A proteína TcExp02H08 apresenta a discreta assinatura do domínio zinc finger, tipo C2H2 (Figura 5.59). A estrutura da proteína apresenta um grande enriquecimento dos aminoácidos prolina e serina ao longo de sua seqüência primária. O mesmo enriquecimento pode ser visto nas seqüências protéicas de seus ortólogos. Outra característica que o alinhamento revela é a relativa baixa identidade entre os ortólogos próximos de tripanossomatídeos (Figura 5.60). É possível observar grandes regiões que o programa ClustalW não conseguiu alinhar nas seqüências.
Figura 5.59. Resultado da análise da proteína TcExp02H08 pelo banco de famílias protéicas PFAM. Description: descrição do domínio; Entry type: tipo de domínio encontrado; Sequence: tamanho das seqüências, HMM; região modelo usado peelo programa, Bits score e E-valeu: valores estatísticos que demonstram a chance do alinhamento ter ocorrido ao acaso.
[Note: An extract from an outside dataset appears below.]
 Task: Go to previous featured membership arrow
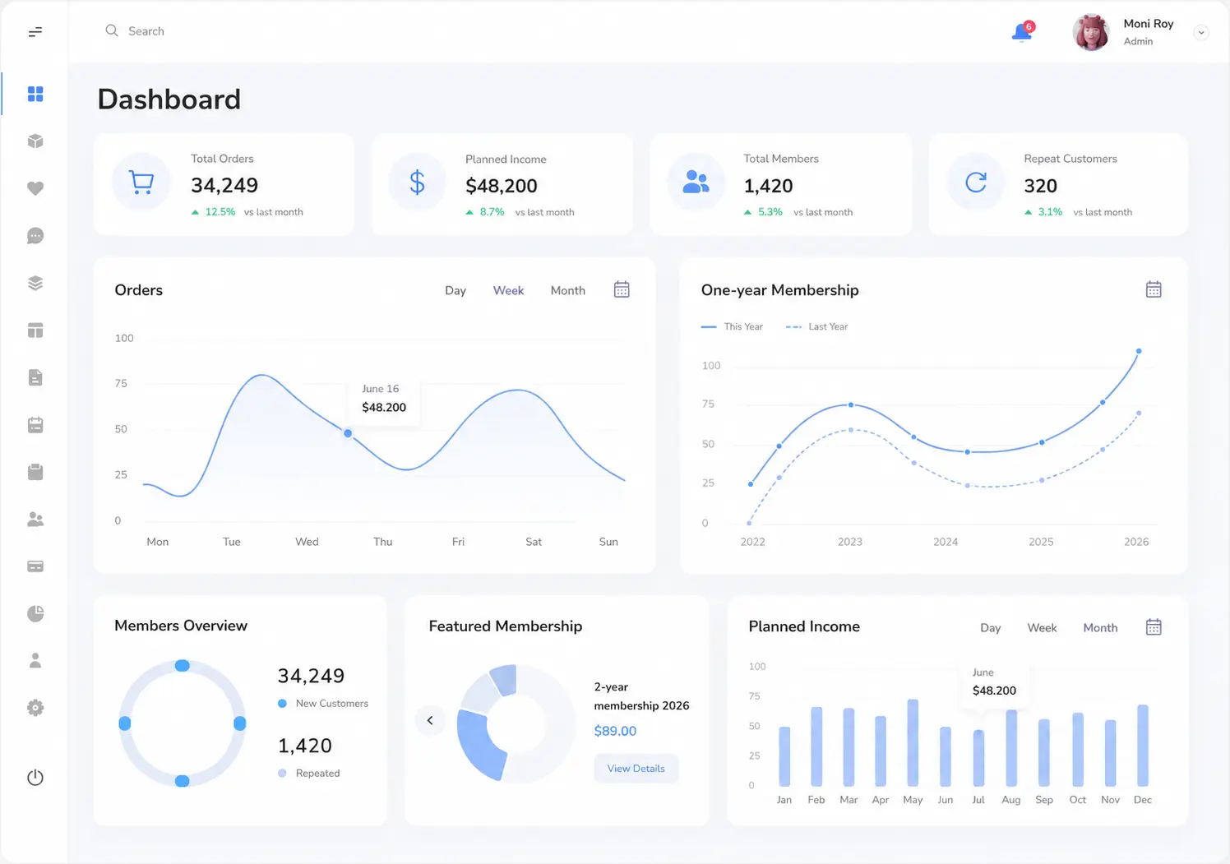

O domínio zinc finger foi descrito primeiramente em 1984 por Ginsberg e colaboradores como elemento essencial no reconhecimento de sítios específicos no DNA. As proteínas do tipo zinc finger representam, provavelmente, o maior repertório de proteínas de interação a ácidos nucléicos nos eucariotos, sendo estimado que até 1% do genoma humano seja composto por proteínas que apresentam domínio zinc finger (Böhm et al, 1997).
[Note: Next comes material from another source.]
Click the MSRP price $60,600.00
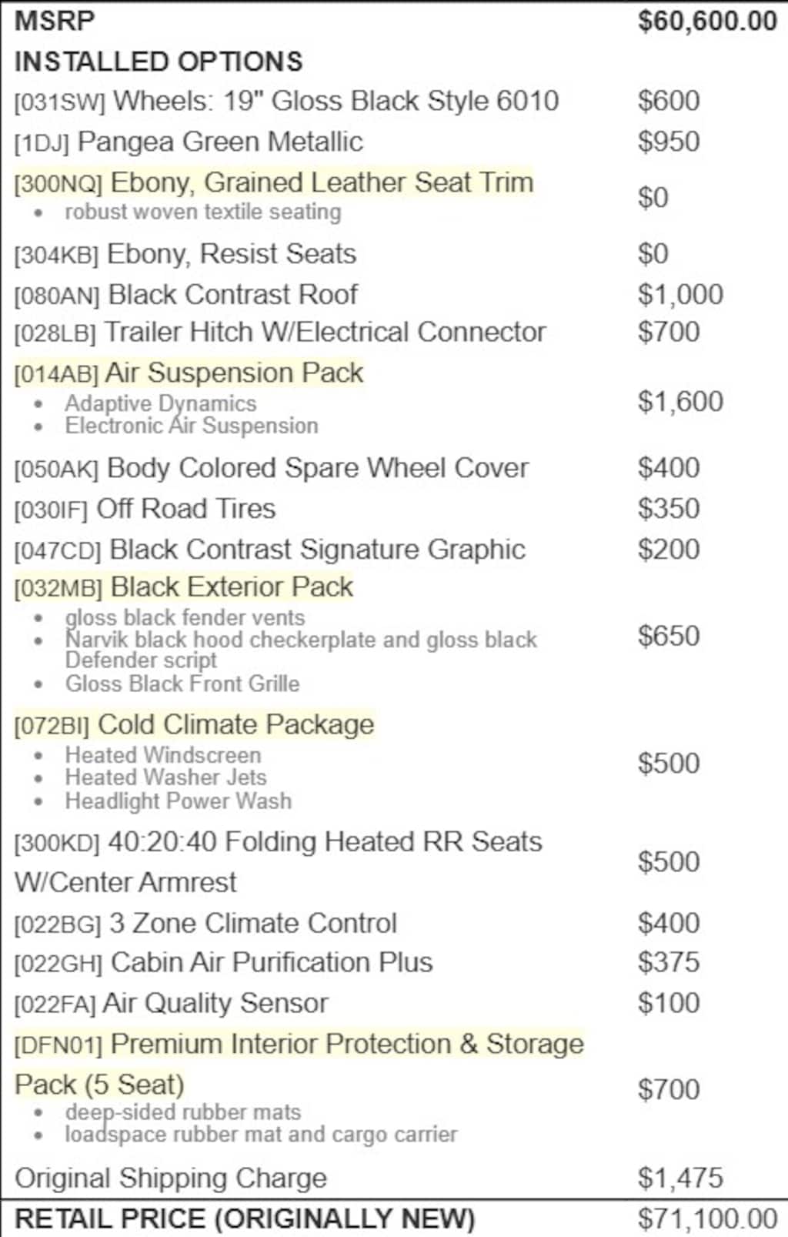The image size is (788, 1237). pos(706,21)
Utilizando bancos de dados para busca de proteínas similares, os resultados apontam a proteína H08 como uma possível ortóloga da proteína de interação à DAZ. A proteína DAZ em humanos aparenta ser um fator com papel no desenvolvimento de células germinativas e na manutenção das populações germinativas, masculinas e femininas (Moore et al, 2004). Apesar disso, buscas pela proteína DAZ em T. cruzi não resultaram em ortólogos evidentes. Neste caso ou a proteína DAZ está realmente ausente em T. cruzi ou a sua seqüência divergiu muito tornando necessária uma busca mais minuciosa pelo genoma.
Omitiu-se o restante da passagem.